Starting with the line that has "528x233 pixels." in the records below and ending with the line that has "Task: Click the word", output those lines exactly and nothing more; omit the pictures.
*** Opening MATERIALS PROVIDED ***
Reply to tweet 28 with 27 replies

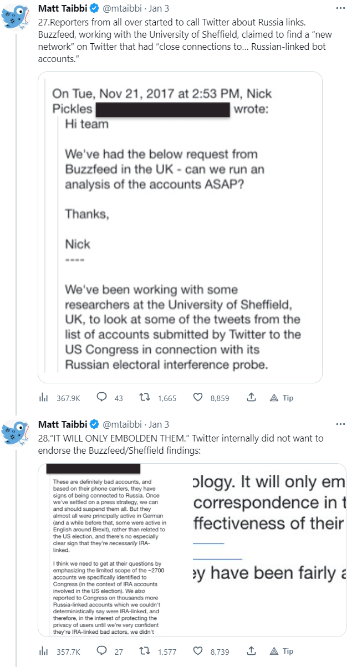coord(102,651)
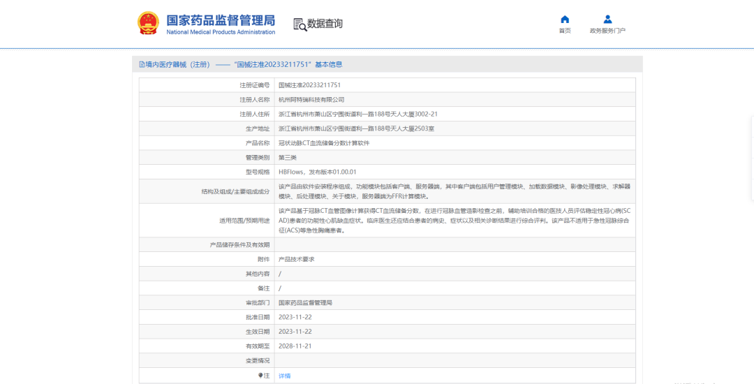Open the 详情 link
754x384 pixels.
coord(284,376)
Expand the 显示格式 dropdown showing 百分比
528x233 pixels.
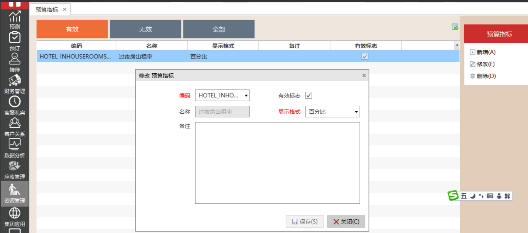click(356, 112)
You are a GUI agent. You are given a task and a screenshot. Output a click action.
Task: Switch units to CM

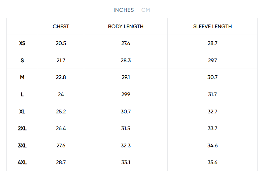tap(146, 10)
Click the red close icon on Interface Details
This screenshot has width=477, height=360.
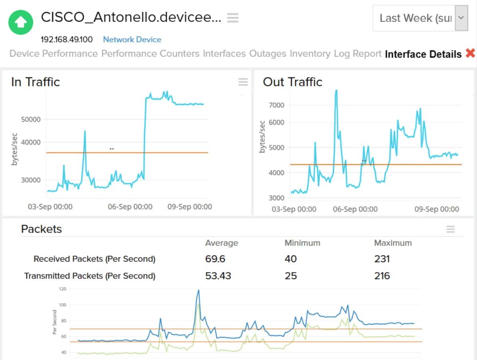click(x=470, y=53)
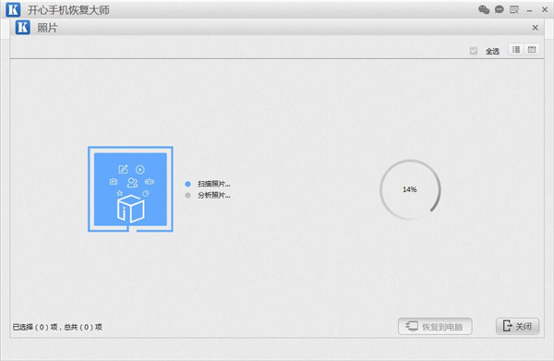Click the 关闭 button
Image resolution: width=554 pixels, height=361 pixels.
point(518,326)
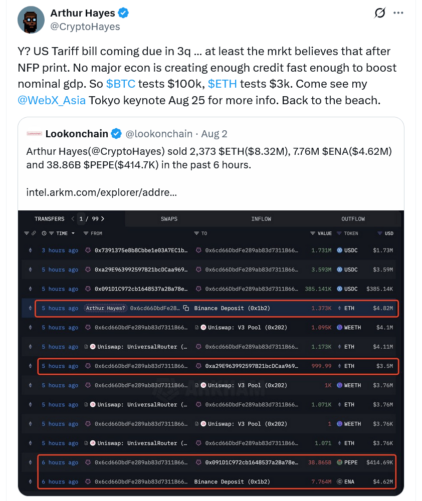This screenshot has height=501, width=422.
Task: Click the Lookonchain profile avatar
Action: click(x=34, y=134)
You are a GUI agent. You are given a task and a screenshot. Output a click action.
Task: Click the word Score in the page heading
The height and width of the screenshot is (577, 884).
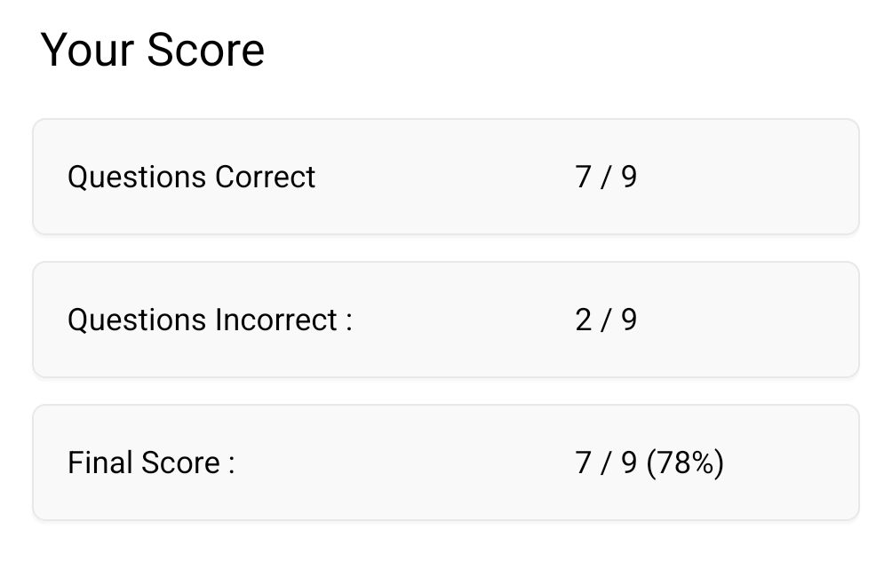pyautogui.click(x=206, y=50)
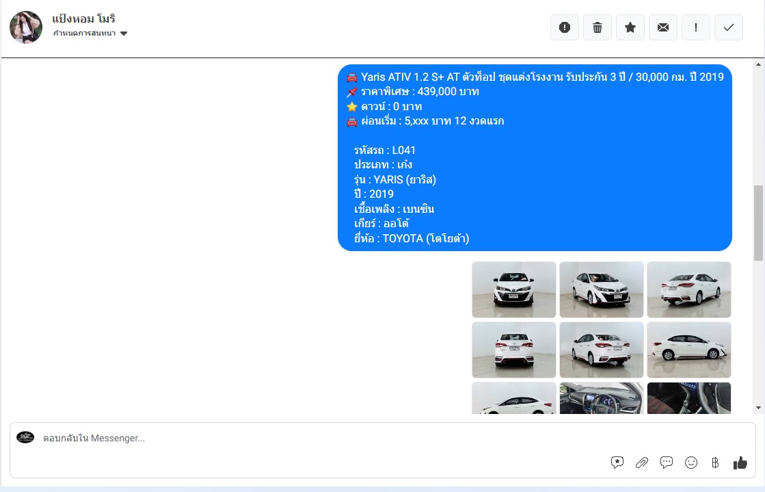
Task: Delete conversation with the trash icon
Action: pos(598,27)
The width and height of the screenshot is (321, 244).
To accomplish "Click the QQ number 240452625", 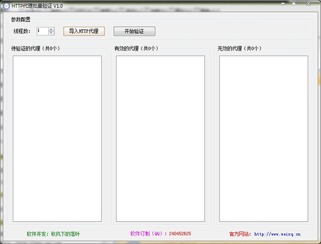I will [x=180, y=234].
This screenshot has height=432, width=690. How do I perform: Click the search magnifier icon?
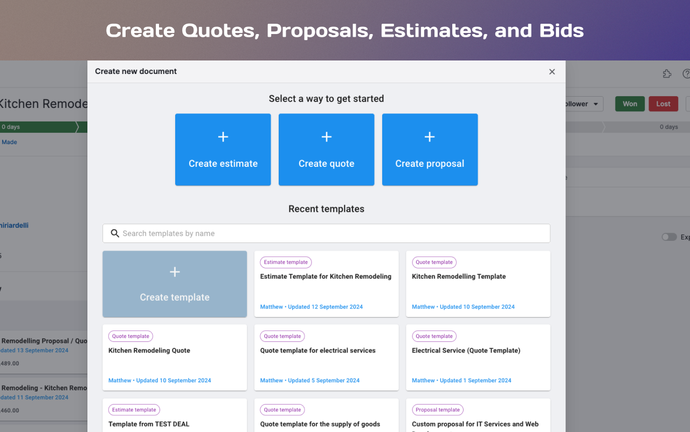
*** Closing MATERIALS PROVIDED ***
- [WRITTEN REPLY]:
528x233 pixels.
click(356, 112)
You are a GUI agent. You are given a task and a screenshot. Output a click action.
Task: Switch units to CM

tap(146, 10)
Click the red close icon on Interface Details
This screenshot has width=477, height=360.
click(x=470, y=53)
Click the 关闭 button
Image resolution: width=554 pixels, height=361 pixels.
point(518,326)
This screenshot has height=501, width=422.
Task: Click the Lookonchain profile avatar
Action: click(x=34, y=134)
You are a GUI agent. You are given a task and a screenshot. Output a click action.
Task: Click the word Score in the page heading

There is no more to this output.